▶ **PROBLEM TO WORK ON**
For each line of the data that includes the word "chevron", copy the line.

---+---

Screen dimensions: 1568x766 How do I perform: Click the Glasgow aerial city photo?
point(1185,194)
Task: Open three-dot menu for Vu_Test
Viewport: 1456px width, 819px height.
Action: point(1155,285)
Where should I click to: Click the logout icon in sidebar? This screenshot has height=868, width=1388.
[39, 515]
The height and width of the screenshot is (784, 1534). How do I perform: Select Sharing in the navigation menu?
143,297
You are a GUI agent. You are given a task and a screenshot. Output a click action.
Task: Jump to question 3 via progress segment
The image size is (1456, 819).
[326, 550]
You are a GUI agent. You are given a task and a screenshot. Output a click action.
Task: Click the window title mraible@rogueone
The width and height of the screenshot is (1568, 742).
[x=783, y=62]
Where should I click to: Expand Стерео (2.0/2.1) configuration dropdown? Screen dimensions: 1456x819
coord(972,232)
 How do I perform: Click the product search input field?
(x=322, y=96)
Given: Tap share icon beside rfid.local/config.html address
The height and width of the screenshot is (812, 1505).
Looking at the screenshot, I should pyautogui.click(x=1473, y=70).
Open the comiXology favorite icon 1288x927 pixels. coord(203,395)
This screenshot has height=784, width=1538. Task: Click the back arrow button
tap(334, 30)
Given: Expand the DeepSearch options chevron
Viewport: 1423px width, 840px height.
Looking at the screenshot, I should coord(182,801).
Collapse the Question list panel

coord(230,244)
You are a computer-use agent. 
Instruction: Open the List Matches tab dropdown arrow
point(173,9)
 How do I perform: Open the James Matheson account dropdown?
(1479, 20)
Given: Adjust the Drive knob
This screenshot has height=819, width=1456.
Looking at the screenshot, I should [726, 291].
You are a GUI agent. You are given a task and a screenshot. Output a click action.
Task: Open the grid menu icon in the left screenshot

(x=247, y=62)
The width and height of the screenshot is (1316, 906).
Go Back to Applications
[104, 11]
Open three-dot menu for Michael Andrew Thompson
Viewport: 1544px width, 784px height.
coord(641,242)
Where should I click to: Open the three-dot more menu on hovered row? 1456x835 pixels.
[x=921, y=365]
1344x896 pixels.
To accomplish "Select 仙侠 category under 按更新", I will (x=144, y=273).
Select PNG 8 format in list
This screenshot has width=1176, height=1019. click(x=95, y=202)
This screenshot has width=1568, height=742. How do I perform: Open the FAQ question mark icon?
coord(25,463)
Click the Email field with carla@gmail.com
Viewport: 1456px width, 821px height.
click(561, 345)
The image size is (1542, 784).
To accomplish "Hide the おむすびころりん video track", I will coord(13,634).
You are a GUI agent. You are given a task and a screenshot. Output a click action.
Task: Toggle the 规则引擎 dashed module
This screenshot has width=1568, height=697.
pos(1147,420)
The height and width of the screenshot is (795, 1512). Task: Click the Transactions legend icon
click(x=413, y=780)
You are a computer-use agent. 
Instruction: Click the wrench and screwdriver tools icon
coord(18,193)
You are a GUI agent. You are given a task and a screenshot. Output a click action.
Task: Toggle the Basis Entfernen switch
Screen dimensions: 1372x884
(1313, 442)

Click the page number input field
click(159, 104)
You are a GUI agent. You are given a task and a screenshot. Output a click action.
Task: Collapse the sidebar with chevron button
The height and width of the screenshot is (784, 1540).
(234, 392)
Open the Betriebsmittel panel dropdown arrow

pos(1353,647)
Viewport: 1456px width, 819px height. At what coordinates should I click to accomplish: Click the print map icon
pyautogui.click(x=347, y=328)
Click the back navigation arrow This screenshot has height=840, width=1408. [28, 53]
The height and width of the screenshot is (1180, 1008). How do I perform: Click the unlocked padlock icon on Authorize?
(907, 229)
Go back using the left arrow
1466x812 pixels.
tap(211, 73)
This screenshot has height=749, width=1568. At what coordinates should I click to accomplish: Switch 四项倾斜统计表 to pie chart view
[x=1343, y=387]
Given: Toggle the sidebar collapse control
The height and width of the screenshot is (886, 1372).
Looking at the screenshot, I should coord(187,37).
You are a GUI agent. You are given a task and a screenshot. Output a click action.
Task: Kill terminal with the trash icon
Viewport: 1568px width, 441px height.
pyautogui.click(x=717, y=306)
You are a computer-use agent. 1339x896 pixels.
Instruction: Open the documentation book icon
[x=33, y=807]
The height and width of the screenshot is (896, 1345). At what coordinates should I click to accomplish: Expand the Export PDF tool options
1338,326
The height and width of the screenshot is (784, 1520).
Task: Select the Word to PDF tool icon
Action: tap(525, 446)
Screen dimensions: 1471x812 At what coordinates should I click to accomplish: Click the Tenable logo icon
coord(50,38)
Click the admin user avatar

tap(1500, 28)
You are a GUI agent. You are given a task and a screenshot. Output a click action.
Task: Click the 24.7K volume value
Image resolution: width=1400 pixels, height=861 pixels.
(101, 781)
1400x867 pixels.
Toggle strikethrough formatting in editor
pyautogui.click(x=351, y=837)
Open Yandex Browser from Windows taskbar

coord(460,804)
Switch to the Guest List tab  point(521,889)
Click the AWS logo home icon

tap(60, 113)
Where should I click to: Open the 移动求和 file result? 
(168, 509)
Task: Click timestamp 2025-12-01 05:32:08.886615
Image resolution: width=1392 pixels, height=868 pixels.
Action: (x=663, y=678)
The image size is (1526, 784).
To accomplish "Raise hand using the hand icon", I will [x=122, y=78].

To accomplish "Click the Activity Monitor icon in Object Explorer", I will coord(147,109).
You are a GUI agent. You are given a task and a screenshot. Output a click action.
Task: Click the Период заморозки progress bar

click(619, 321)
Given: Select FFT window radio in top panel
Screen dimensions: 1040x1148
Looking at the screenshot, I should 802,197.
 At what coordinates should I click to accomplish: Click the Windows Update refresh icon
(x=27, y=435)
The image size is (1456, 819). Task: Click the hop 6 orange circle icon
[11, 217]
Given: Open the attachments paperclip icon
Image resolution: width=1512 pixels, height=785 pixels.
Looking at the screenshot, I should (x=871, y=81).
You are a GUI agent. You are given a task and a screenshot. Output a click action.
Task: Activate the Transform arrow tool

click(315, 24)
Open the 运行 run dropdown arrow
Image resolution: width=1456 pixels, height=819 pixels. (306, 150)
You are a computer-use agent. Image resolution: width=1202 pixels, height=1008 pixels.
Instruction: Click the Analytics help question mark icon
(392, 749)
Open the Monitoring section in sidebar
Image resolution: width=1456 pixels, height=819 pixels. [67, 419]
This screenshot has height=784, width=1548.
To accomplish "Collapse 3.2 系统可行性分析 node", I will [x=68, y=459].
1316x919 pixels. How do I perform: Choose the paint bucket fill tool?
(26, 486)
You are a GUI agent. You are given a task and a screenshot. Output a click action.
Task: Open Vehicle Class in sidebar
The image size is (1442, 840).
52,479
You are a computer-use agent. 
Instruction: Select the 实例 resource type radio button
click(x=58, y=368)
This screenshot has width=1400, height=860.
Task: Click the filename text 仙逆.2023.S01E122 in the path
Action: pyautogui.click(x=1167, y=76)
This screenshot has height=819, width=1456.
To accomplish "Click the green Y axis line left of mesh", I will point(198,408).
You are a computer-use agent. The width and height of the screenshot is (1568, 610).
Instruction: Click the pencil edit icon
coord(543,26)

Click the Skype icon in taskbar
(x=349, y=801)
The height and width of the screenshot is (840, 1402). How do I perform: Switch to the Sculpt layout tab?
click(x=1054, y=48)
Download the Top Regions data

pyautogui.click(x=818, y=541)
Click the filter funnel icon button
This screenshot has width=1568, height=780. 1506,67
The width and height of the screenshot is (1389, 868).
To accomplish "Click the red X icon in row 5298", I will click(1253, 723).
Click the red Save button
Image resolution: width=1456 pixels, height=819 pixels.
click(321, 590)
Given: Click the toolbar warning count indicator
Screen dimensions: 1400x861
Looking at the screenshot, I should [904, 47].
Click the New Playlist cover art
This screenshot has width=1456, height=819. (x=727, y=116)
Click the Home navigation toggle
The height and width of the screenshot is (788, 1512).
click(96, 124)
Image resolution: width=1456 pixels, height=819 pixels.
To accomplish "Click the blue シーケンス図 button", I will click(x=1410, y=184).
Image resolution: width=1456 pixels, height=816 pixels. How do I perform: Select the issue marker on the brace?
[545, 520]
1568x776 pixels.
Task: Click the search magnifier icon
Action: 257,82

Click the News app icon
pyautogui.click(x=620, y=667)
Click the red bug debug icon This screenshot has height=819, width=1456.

---+---

▶ **WRITTEN SOLUTION**
Given: Expand the DeepSearch options chevron
Task: Collapse the sidebar with chevron button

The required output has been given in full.